Travis Vitek wrote:
Martin Sebor wrote:
The C and C++ standards only specify the requirements on the "C"
locale and leave the localized behavior unspecified. So pretty
much anything goes.


I don't know how you can say that with a straight face.

How do you know what face I made when I said it? ;-)

The C++ standard
says that time_put<>::put() treats the format string like strftime().
The C and POSIX specifications both define the output for strftime() for
each of the required format specifiers. The numeric values are pretty
strictly specified, and the non-numeric ones [%b as an example] are
supposed to be defined by the specified locales LC_TIME category.

You're right about %e -- the C standard leaves no wiggle room
there. It must expand to the day of the month with single-digit
numbers having to be preceded by a space. But %b (or %x and %X)
can expand to anything at it need not even be parseable.

[...]
I guess you could interpret that as vague. I mean they don't explicitly
say you can't try to emulate strptime().
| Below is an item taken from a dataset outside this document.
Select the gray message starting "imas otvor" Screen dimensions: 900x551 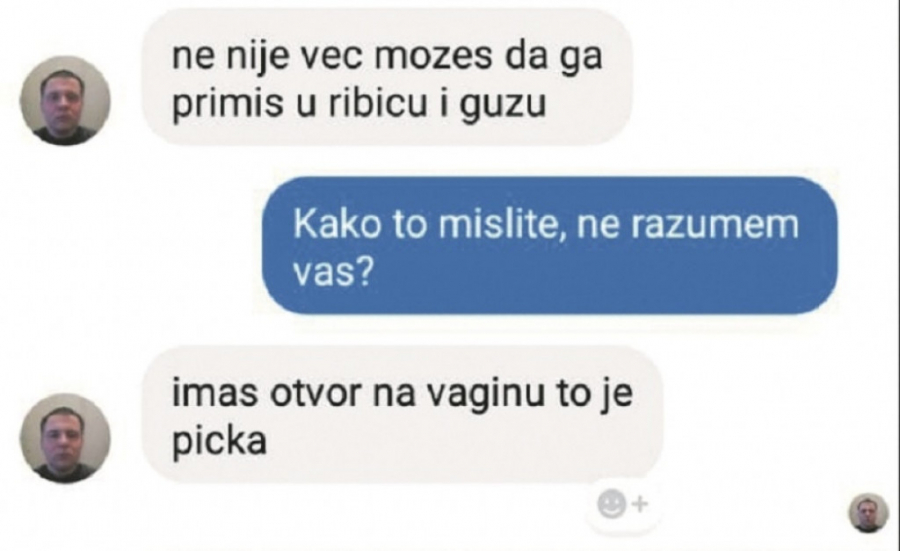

Of course they don't explicitly
say you should attempt to either.

They do, on the other hand, say that the put() should behave
consistently with strftime(), and that get_*() should be able to read
the output of put() for a given format.

Yes, but don't the get_time() and get_date() functions also
say that they only parse the output produced by "%H:%M:%S"
and "%m/%d/%y" (or some such combination of the individual
directives)?

Btw., the next standard contains some useful enhancements
to the time_get facet:
http://www.open-std.org/jtc1/sc22/wg21/docs/papers/2007/n2321.html

[...]
Yeah, I've made a testcase using strptime(), but it passes on most
environments I've tested. Source...

[test program snipped]

The strptime() function is clearly skipping leading whitespace with the
'%e' flag on those platforms that allow this test to pass. Here is a
quick test matrix

Interesting. So strptime("%e") swallows the leading space on all
of these platforms (plus AIX) except HP-UX. I'd be inclined to
say that they're all buggy, but that wouldn't help us much. I
think I'll need to ask on the POSIX list what the intended
behavior actually is. They usually tend to standardize existing
practice so even if the intent is not to consume whitespace since
pretty much all platforms do, I suspect they'll either go with it
or make it unspecified.

Martin

PS I enhanced your test case to exercise the behavior in all
locales installed on each system and it still passed on the
two platforms I tried (AIX and Linux) and failed on HP-UX.